A nine year old boy, with a history of running away, finally decided to put some real distance between himself and the neighborhood that he disliked - he hopped a plane from Sea-Tac [Seattle-Tacoma] International Airport to San Antonio, Texas by way of Phoenix. The story was picked up by the Associated Press, and different versions are currently in the Seattle Times and the Seattle Post-Intelligencer.

It seems that the child's normal MO up until this point was to steal cars and try to drive - presumably to Texas, where his grandfather lives. On Sunday, he'd stolen a car parked outside of a neighbors and fled the police until he blew the engine. When caught:

"He refused to come out of the car, so officers broke a window to unlock a door and immediately recognized him as a frequent runaway and car thief, [Lakewood police Lt. David B.] Gutto said."

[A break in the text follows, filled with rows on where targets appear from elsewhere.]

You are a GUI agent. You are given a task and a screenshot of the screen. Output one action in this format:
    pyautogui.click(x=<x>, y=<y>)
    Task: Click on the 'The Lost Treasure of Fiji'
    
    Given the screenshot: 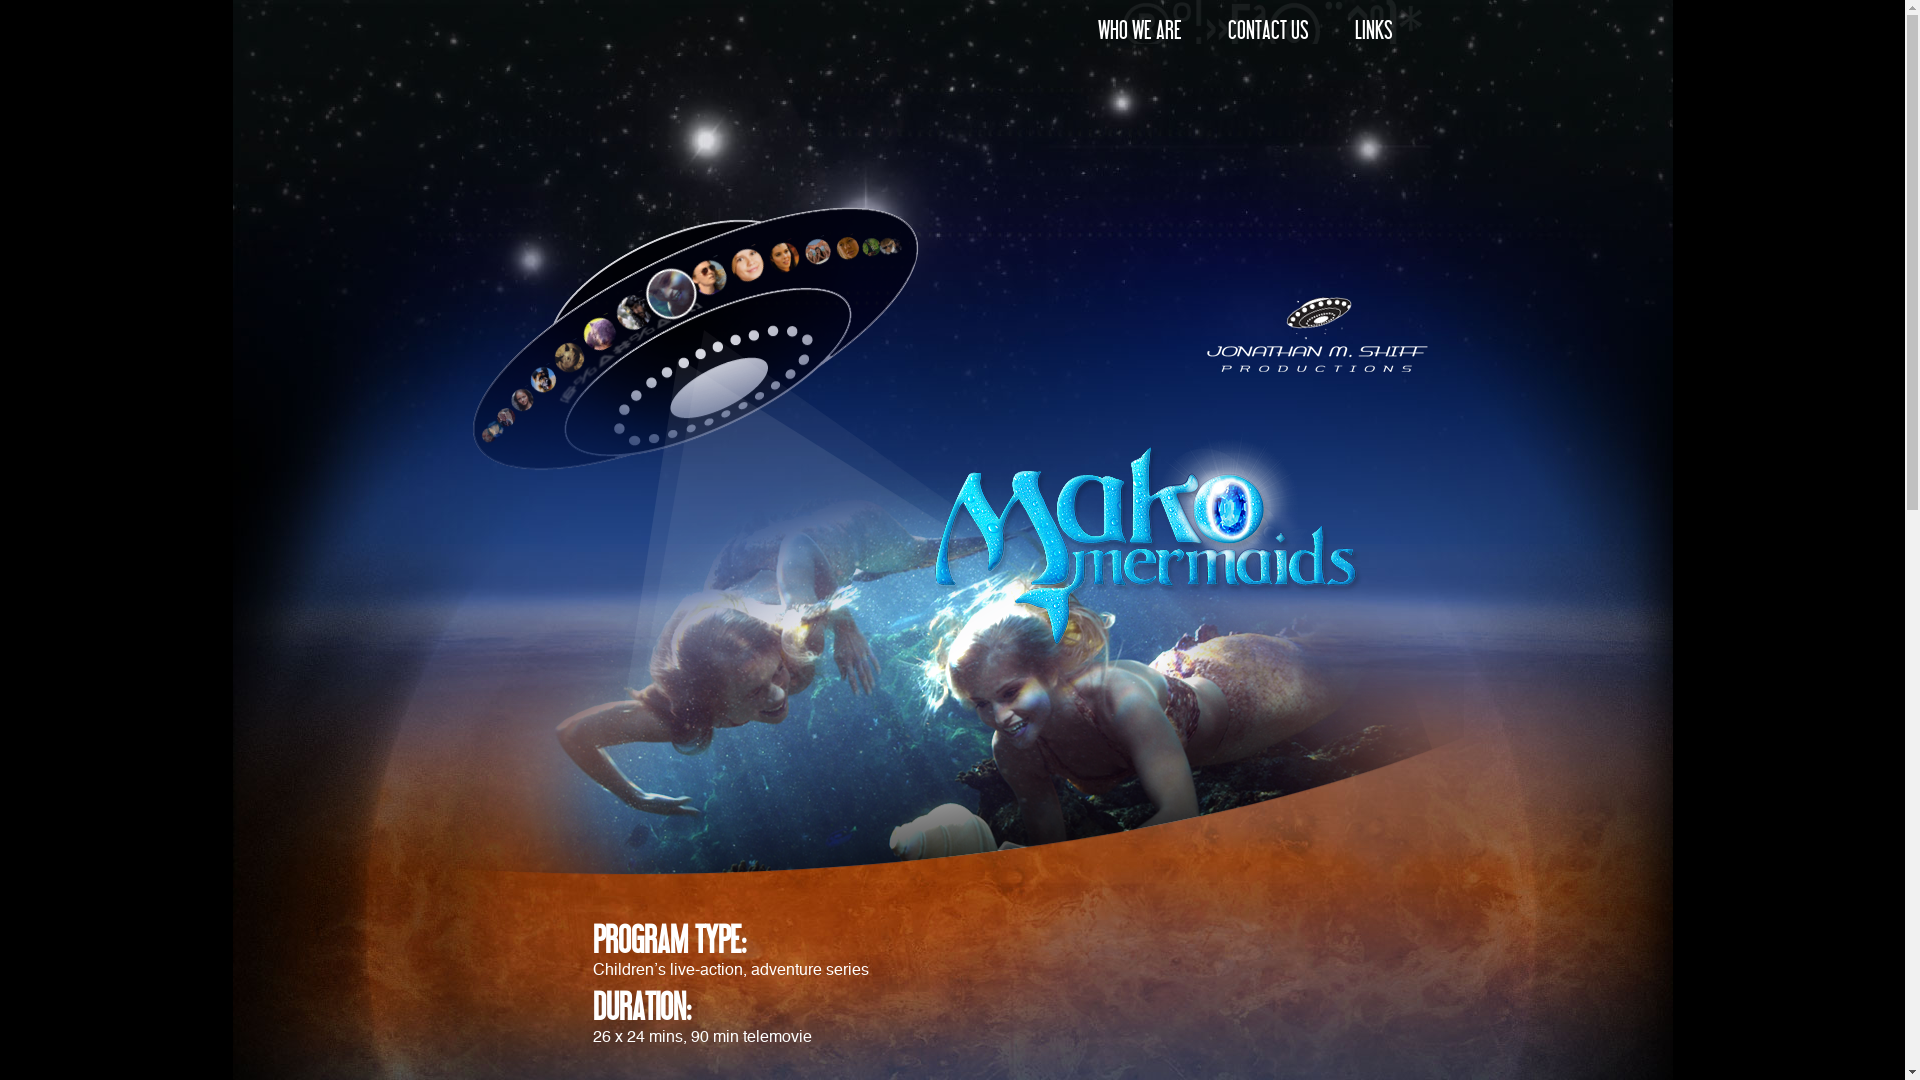 What is the action you would take?
    pyautogui.click(x=831, y=249)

The story relates two other instances in which the child had stolen cars in the past month. The P-I reports that his mother and another person had called Child Protective Services, but he wasn't put in a placement. And even though the mother had requested that he not be returned to the home, Pierce County's juvenile detention center refused to admit him.

Having worked in a residential treatment center myself for a few years, I'm not a fan of just plucking children out of the home. But the mother was clearly unable to keep the boy safe and at home, and was asking for help. He's in custody NOW, having been arrested at the airport in San Antonio, while trying to get on a plane to Dallas. But even though charges have been filed, the Lakewood Police Department wants to treat this as a missing juvenile, rather than an extradition.

This seems like a case that cried out for some sort of intervention. Just because you want something, or feel that you need something, that doesn't entitle you to do whatever you think you have to do to get it - especially when that extends to stealing and putting other people in danger. Children who don't understand this don't magically become adults who do understand it. It's easy to blame the mother for all of this, and say that this all happened because she's a bad parent. But she realized that she was in over her head, and asked for aid from the authorities (even if you find fault with how she went about it), who couldn't or wouldn't intervene.

This is the kind of case that comes back to haunt us later, and it's important that we understand that. It's really a "pay me now or pay me later" situation. We expend the resources now to get this child under control, or we run a very high risk of winding up with an out of control adult on our hands.